Since the broad sell off in risk-related assets back in July and August of last year, caution has dominated the market’s taste for risk. The change in sentiment has increased the danger of holding carry trades which rely on low volatility and steady infusions of capital into the financial markets to prevent dramatic fluctuations in the spot rates of currency pairs that lead to capital losses. Now at the start of a new trading week, it is hard to refute the pervasiveness of risk aversion.
In equities, panic selling steeped the world’s benchmark indexes into remarkable declines. Starting in Asia, the Nikkei fell 3.9 percent as Friday’s late sell off in US markets produced an echo in eastern markets. However, as European markets came online, it was clear that Monday’s jump in volatility would be more intense than a mere sympathy move. The region’s financial centers all marked dramatic losses: the FTSE 100 fell 5.5 percent; the French CAC 40 tumbled 6.8 percent; and the German DAX Index plummeted 7.2 percent. For the carry trade, this has meant severe losses for the yen crosses, and indeed large declines for all pairs that have carry-related interest. With today’s jump in volatility, the carry trade has established a 10.6 percent draw down – the worst since May of 2006, and nearly a record.

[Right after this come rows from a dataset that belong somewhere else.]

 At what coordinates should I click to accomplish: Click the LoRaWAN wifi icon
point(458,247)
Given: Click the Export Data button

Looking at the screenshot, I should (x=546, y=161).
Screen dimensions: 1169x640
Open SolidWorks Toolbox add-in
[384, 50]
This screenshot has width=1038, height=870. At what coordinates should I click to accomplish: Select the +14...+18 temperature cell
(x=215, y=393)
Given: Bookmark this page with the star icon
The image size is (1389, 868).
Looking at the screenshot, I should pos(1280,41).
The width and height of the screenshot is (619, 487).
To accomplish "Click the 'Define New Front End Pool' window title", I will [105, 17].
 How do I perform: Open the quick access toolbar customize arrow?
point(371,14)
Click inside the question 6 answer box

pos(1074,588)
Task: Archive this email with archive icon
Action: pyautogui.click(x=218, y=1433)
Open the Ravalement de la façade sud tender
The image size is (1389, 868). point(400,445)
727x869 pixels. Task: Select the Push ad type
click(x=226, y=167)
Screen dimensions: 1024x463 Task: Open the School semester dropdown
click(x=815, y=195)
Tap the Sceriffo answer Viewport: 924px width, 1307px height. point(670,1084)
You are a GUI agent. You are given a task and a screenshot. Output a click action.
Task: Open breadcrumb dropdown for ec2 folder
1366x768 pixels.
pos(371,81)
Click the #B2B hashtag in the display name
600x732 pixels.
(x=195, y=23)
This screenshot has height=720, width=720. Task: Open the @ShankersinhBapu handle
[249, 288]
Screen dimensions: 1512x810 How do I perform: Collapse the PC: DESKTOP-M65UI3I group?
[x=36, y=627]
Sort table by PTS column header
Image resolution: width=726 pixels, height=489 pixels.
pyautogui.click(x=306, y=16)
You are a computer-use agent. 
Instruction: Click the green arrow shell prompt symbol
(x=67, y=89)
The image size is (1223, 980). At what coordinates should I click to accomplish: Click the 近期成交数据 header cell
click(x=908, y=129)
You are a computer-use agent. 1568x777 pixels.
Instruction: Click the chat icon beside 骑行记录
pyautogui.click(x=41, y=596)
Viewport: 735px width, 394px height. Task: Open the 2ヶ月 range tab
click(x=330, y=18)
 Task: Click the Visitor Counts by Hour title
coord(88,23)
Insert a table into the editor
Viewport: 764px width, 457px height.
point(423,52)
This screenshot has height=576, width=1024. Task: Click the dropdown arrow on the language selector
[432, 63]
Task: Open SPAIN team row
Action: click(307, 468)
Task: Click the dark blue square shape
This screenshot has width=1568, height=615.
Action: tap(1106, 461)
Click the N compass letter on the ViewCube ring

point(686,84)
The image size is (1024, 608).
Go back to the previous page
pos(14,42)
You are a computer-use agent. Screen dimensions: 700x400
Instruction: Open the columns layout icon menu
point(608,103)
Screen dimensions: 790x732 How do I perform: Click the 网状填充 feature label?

And, while a low seems to have been set for the carry trade with the Asian and European markets’ close, a new record may be just around the corner. In Monday’s global selloff there was a notable absence from the US. The Martin Luther King holiday has delayed the American market’s reaction to the worst equity selloff since September of 2002. However, it was clear from price action in the futures markets that tomorrow’s open would see the US market playing catch up to the sharp losses. In holiday trading, the active Dow Index futures contract dove 514 points or 4.25 percent. With fears of an imminent US recession, worsening credit markets and a potentially volatile FOMC rate decision next week weighing on investors; it looks as if conditions for the carry trade will only worsen before they get any better.
Despite the recent injections of liquidity by the world’s most important central banks, the global financial system remains vulnerable and the outlook for carry trade is still very bearish. Last week, the DailyFX Dynamic Carry Trade Portfolio was down by 854pips. The most unprofitable trade was the position we held in the New Zealand dollar with 411 pips gain in capital losses offset by $39 on interest payments accumulated along the last 5 days. Looking ahead, the Federal Reserve is expected to cut the Fed Funds rate by 50 bps when the FOMC holds its next meeting in January 30, 2008. According to futures trading on the Fed Funds rate, traders are fully pricing a 50 bps rate cut and as much as 46 percent probability of a 75 bps rate cut to 3.75 percent. The rate cut is likely trigger a major recovery in the U.S. stock market and help all classes of risky assets, including carry trades.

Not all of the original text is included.